K. Venkatasubramanian

“Buy low sell high”…that is the common refrain of those trading in the markets. But there is also “buy on rumour, sell on news” especially when there is news relating to mergers and acquisitions of listed entities.

While it might be difficult to anticipate and take decisions based on rumours, there are some careful decisions retail investors need to take during an M&A situation.

The positives of synergies or business benefits from any merger or acquisition as articulated by the dealmakers might paint a rosy picture for the merged entity. But from a shareholder’s perspective, there could be concerns.

What if the merger is to be funded by substantial expansion in equity (dilution in earnings) or by raising debt (which results in higher interest costs)? What are some of the concerns associated with such acquisitions that drive stock prices up or down?

Ups and downs

Take the case of the recent Bharti Airtel-MTN merger talks.

Bharti’s exploratory talks for the acquisition of South Africa-based telecom major MTN group were viewed with concern by the stock markets. The stock went down by 5.2 per cent on the day the news broke out.

Given the $39.2-billion market cap of MTN, the markets feared that funding costs for the buyout may burden Bharti’s balance sheet, by way of higher debt or equity expansion, should there be a majority stake acquisition.

Bharti’s balance sheet at the end of the last fiscal indicated that it held cash and short-term investments, totalling up only to about $1.4 billion.

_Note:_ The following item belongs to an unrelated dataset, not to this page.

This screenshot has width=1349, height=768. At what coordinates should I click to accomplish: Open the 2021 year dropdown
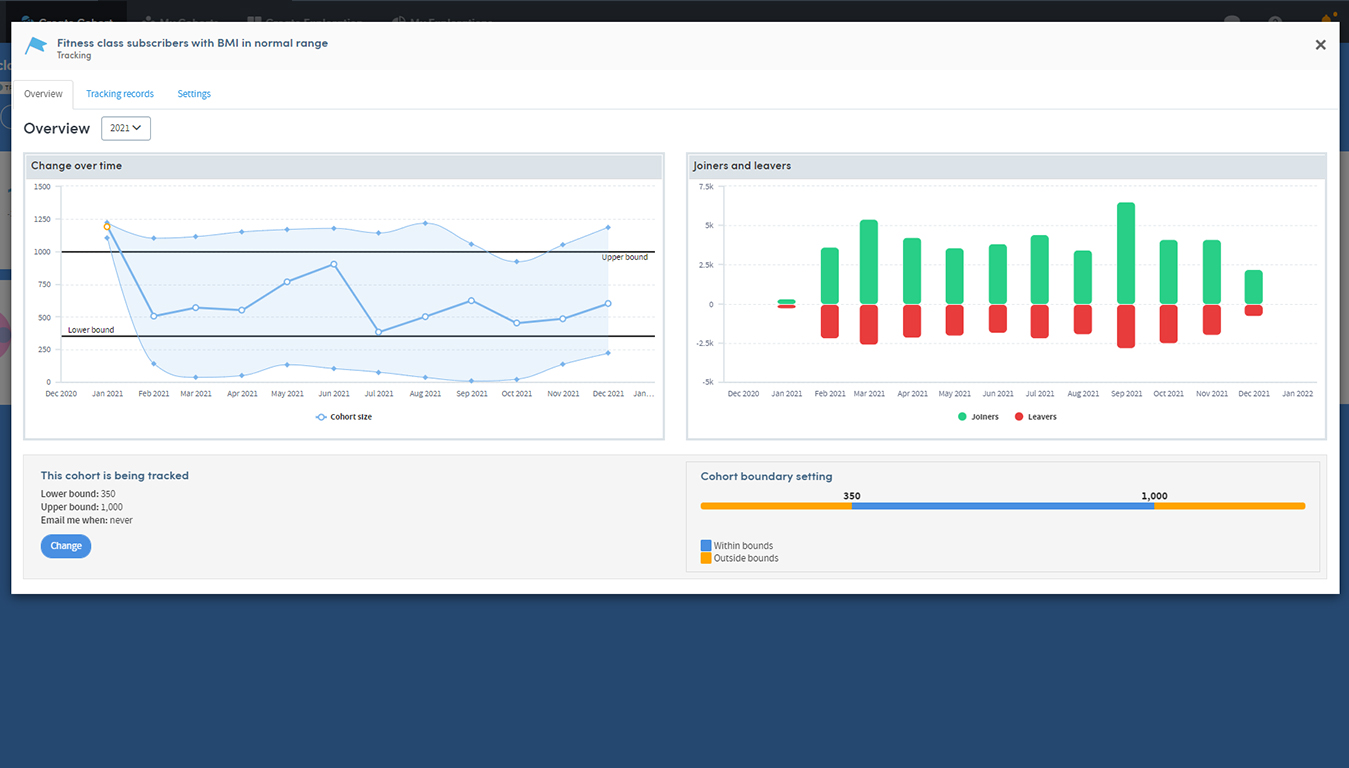point(126,128)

This clearly indicated that internal sources of funding wouldn’t be enough. A higher interest cost due to the borrowing would have induced margin pressures. When the talks were called off, the stock went up!

If the investor is certain of a dip in earnings in the foreseeable future (if such deals do go through) and has liquidity requirements he may be inclined to sell the stock.

But rumours and unconfirmed news can push stocks too. Spice Communications’ chairman, Mr B.K Modi, market rumours had it, was supposedly in talks with its stakeholder Telekom Malaysia for offloading his stake in the company. Further there were talks that he had asked for selling price of Rs 60 per share. Investors looking at the possibility of an open offer at a good price lapped up this news. The stock shot up nearly 40 per cent to Rs 59 in the three weeks since the rumour started.

Once the news was denied, the stock fell 4 per cent. But then it rose again, this time on news articles suggesting that Idea Cellular intends to buy Spice for Rs 2,200 crore and that Mr Modi is now looking at a per-share offer of Rs 78-80!

A wait and watch approach in such cases may be necessary for clarity to emerge, unless the investor can time as well as discern between rumour and news.

Orchid instance

But the case of Orchid Chemicals takes the cake when it comes to confusion caused to investors! After BSMA sold stake in the company, the stock was trading at Rs 107 levels in mid-March.

That the promoter of Orchid also had to offload stake on the back of margin calls did not help matters. But reports that Ranbaxy Labs promoted entities were holding 14.7 per cent in Orchid and with the possibility of 15 per cent trigger an open offer was in the offing for investors.

The stock more than tripled and by end April had gone up to Rs 330. But unfortunately for investors, the 15 per cent mark was never reached and Ranbaxy denied the possibility of a hostile-takeover. The stock has since declined 30 per cent to Rs 230 levels!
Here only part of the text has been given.